Lillie Langtry's third foal is the juvenile How, who has yet to win in three starts. That said, she has been out surprisingly early for a daughter of Galileo, and there could be plenty of improvement to come from her when she tries seven furlongs and a mile. Her unplaced debut effort was over five furlongs in late April, she then finished third behind Brave Anna in a six-furlong Curragh maiden, and was odds-on when beaten by a head in a similar contest at Naas recently.
By that same date in Minding's two-year-old career, the star had run just once, finishing second in a seven furlong maiden at Leopardstown. Also noteworthy is that Minding is a 10th February foal, but How was not born until 17th May, which is another reason why the younger sibling should not be written off just yet. Their yearling full-sister is also a mid-May arrival.
Minding's grandam and third dam were unraced and her fourth dam unplaced, which is an unusual pattern in a top-class flat horse. Had the first pair raced then might an assessment of her potential stamina range been a little different? Perhaps, but not necessarily.
In addition to Lillie Langtry, Hoity Toity (by Darshaan) has given us Count Of Limonade and a once-raced filly who has a pattern-winning son to her name.
With what we now know of his sire, we might expect that a son of Duke Of Marmalade (by Danehill) out of a Darshaan (by Shirley Heights) mare would be a 12-furlong horse, but the farthest that Count Of Limonade tried in Europe was 11 furlongs. That was when he was runner-up in a listed contest at Leopardstown and this effort, which was preceded by third place in the Group 3 Gallinule Stakes over 10, was followed by a half-length victory in a one mile listed event at the Curragh.
His half-sister Lady Hawkfield (by Hawk Wing) was beaten by a long way in a nine and a half furlong Gowran Park maiden, but her first foal is the Grangemore Stud-bred Master Apprentice (by Mastercraftsman), whose second win from five starts for Andrew Balding was a half-length defeat of Cape Clear Island in the Group 3 Classic Trial over 10 furlongs at Sandown last year.
The Darshaans who did not stay middle-distances were comparatively few in number to those who did – brilliant miler Mark Of Esteem is a shining example – and Hoity Toity's siblings include a full-brother won won three times over 12 furlongs and was placed over further. She might have stayed, but that could have depended on how much of the speed aspects of her dam's genetics that she inherited.

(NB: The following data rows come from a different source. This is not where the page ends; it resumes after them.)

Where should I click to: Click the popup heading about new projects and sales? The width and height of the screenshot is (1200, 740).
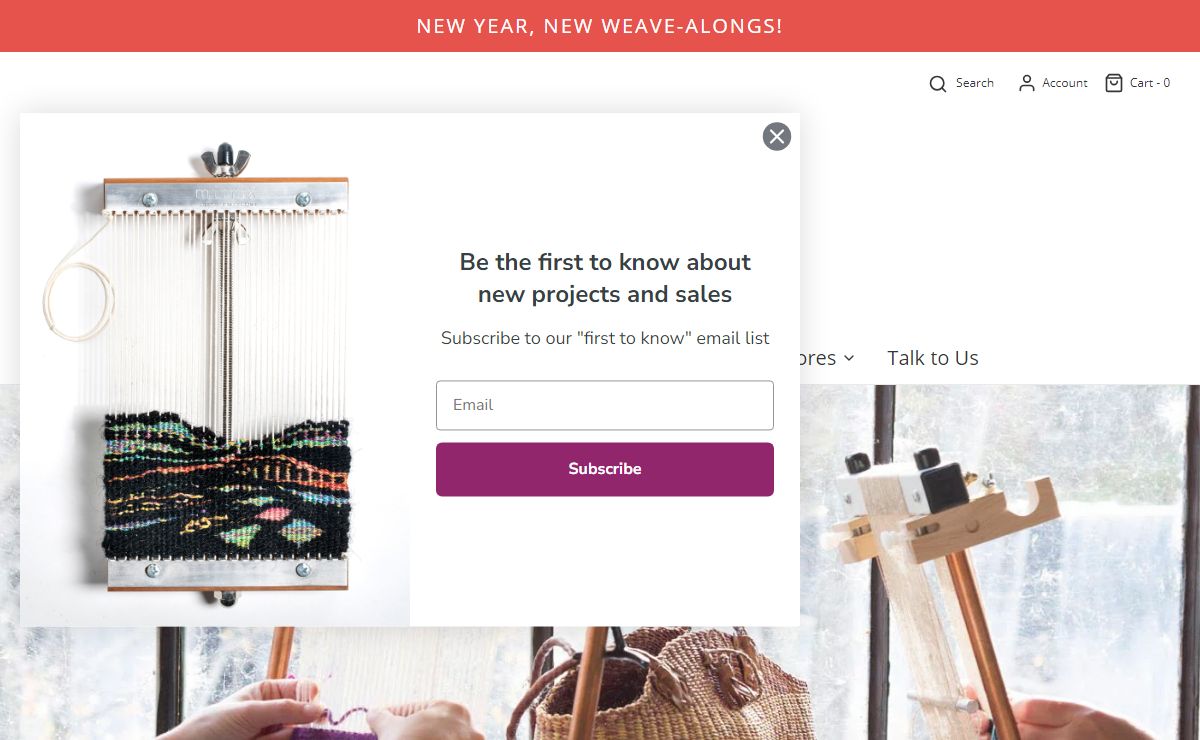point(605,278)
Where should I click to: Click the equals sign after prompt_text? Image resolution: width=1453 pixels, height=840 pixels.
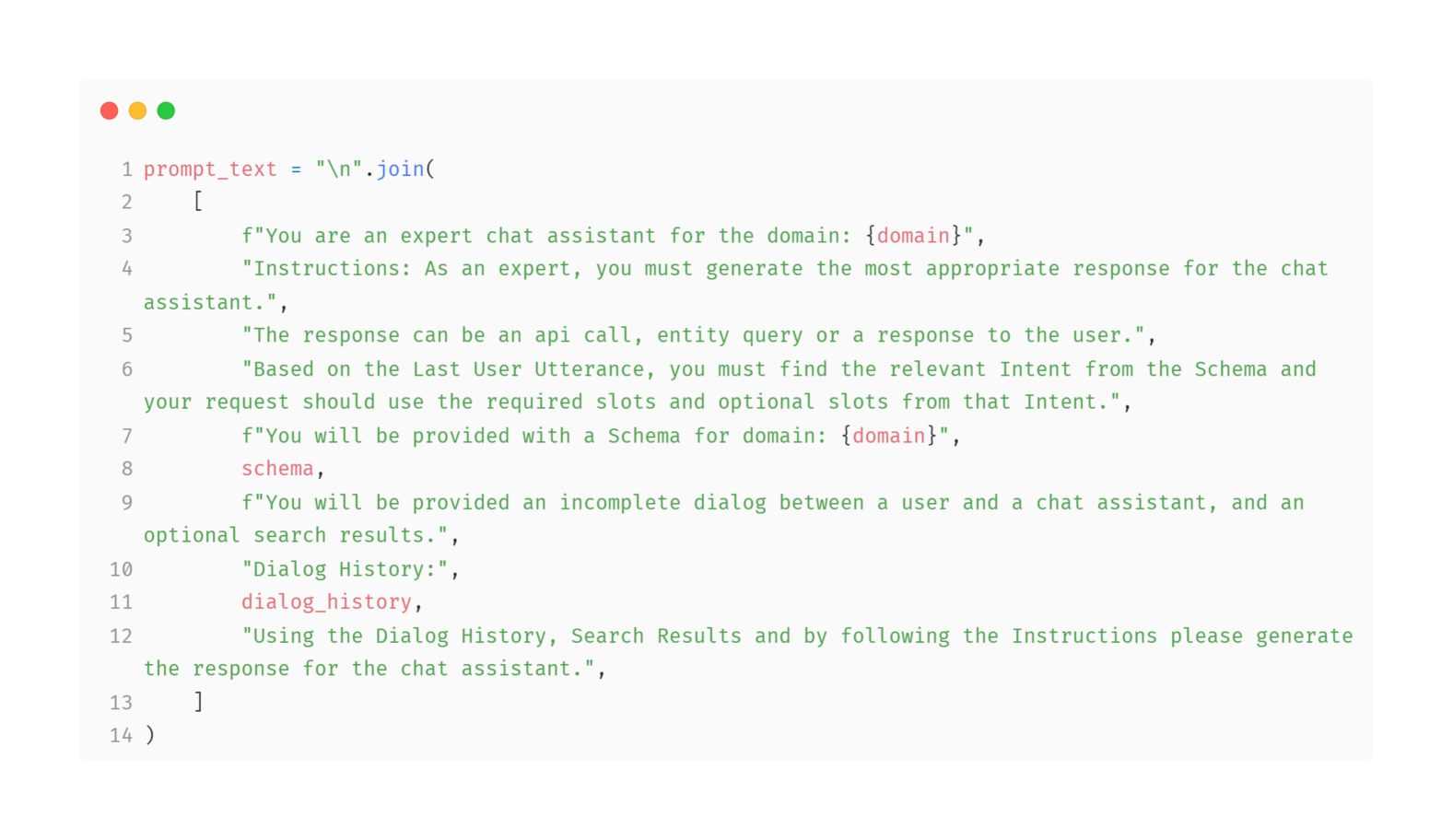[296, 169]
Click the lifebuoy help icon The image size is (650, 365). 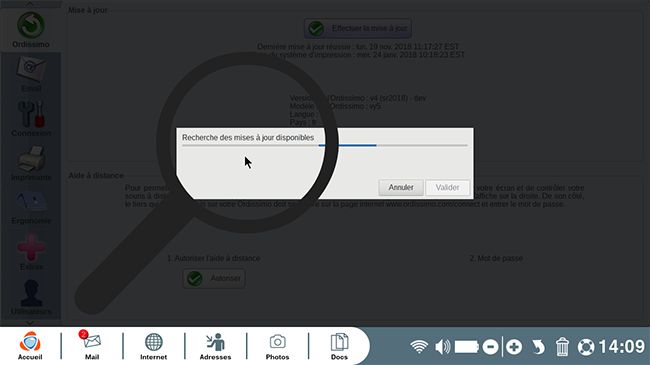coord(586,347)
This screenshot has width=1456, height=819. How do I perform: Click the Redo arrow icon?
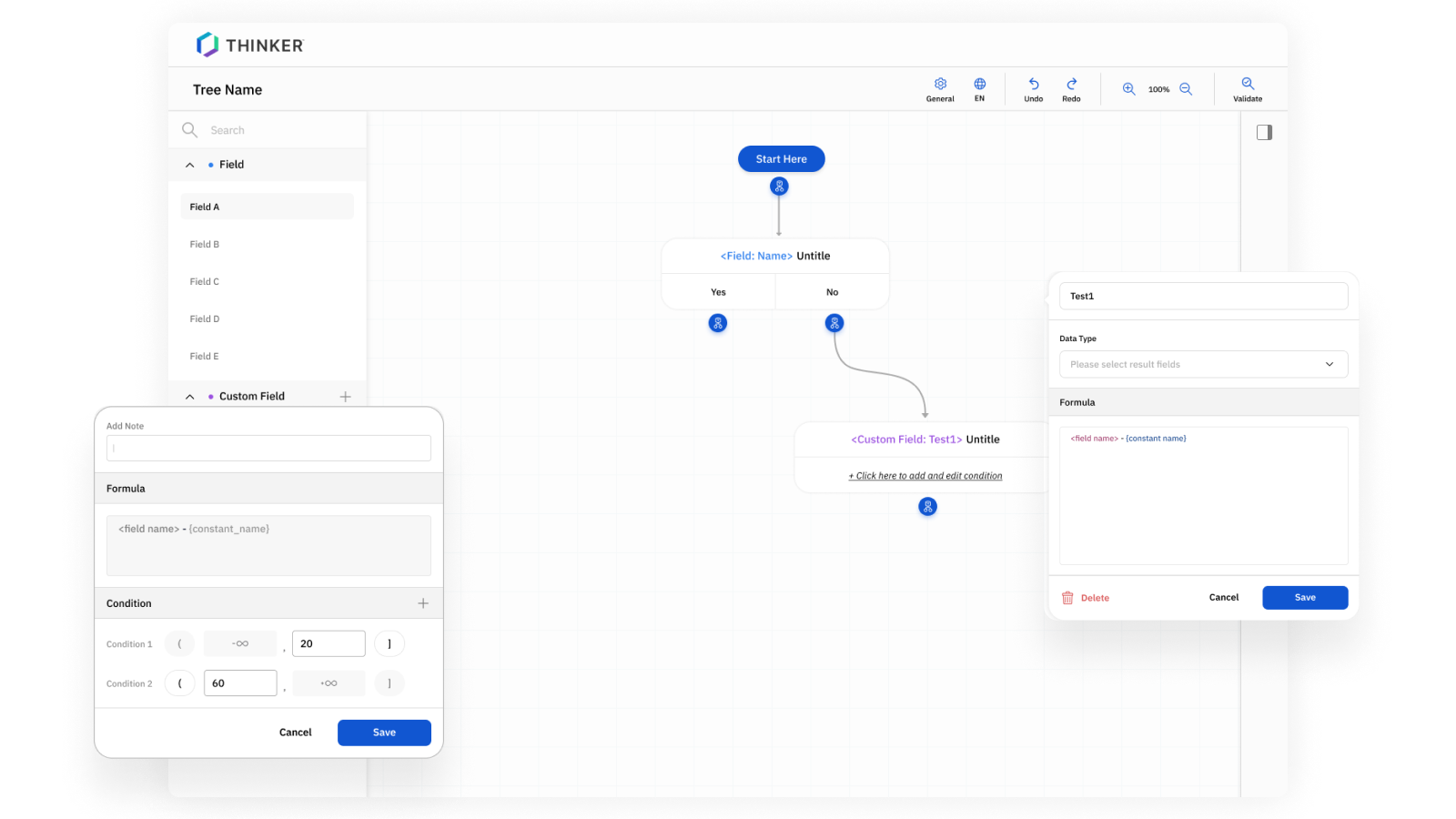pos(1071,85)

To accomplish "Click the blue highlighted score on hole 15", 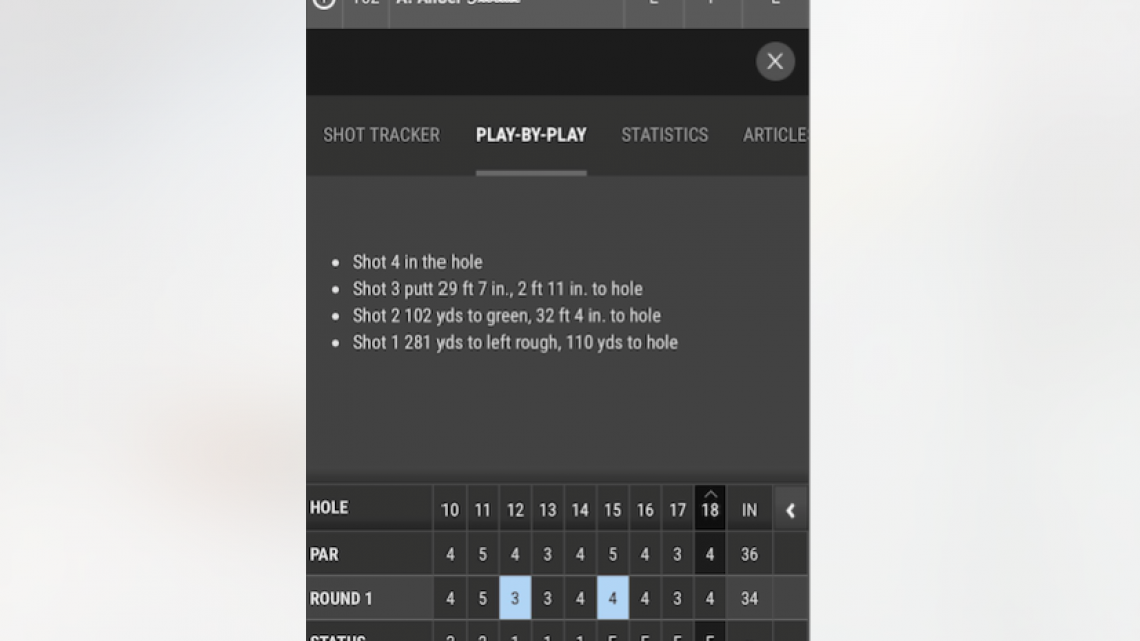I will point(612,598).

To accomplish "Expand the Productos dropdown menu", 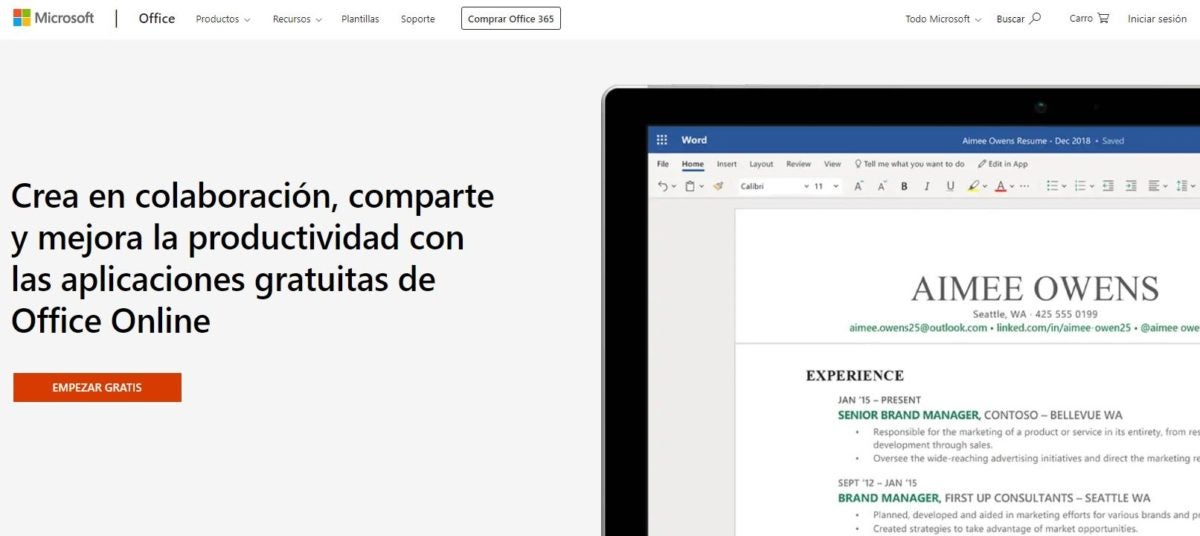I will [223, 19].
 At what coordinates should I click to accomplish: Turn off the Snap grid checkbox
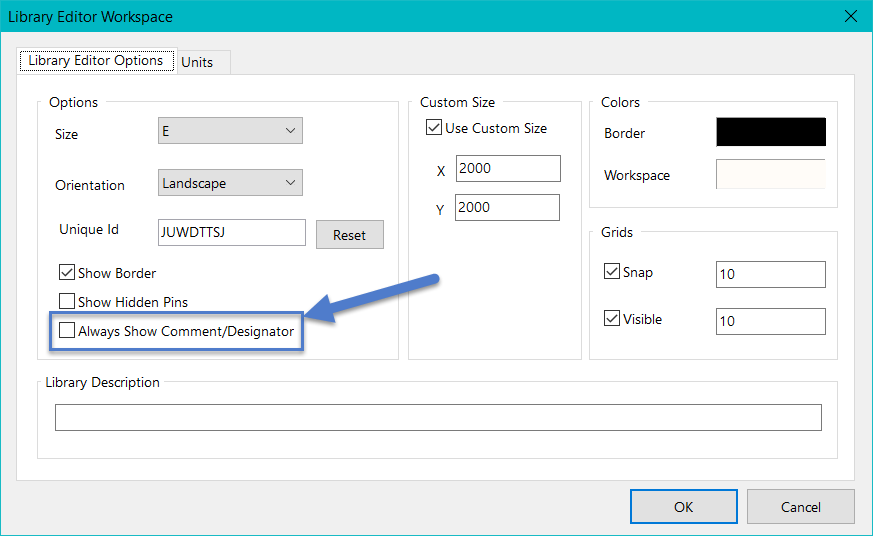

She was out of Hiwaayati (by Shadeed), daughter of a 2000 Guineas winner and out of the mare who gave us the notably speedy duo Great Commotion (by Nureyev) and Lead On Time (by Nureyev).
Hiwaayati's daughter Sweet Emotion (by Bering) was a listed-placed winner over a mile, but tailed off on a single attempt at 10 furlongs, before going on to produce the ill-fated Winged Cupid (by In The Wings), a Group 1 Racing Post Trophy runner-up who was a four-length mile listed scorer before being beaten by half a length when runner-up in the Group 3 Winter Hill Stakes over 10 furlongs.
Lead On Time won the Group 2 Criterium de Maisons-Laffitte and the Group 2 Prix Maurice de Gheest, and Great Commotion, who was the top-rated older sprinter in Europe in 1990, won the Group 2 Cork and Orrery Stakes and Group 3 Beeswing Stakes and was runner-up in both the Group 1 Irish 2000 Guineas and Group 1 July Cup, among other good events from six furlongs to a mile.
Given the lack of strength of the opposition she faced at Epsom, it remains to be seen if Minding would truly stay the distance in a strongly run race against established 12-furlong stars and in all-aged field, but the dual classic heroine is unquestionably a top-class performer and we may not yet have seen the best of her.
She holds entries in pretty much every major event at eight, 10 and 12 furlongs over the next few months so it is to be hoped that we get plenty more opportunities to assess her before she goes on to what could be a very notable career at stud.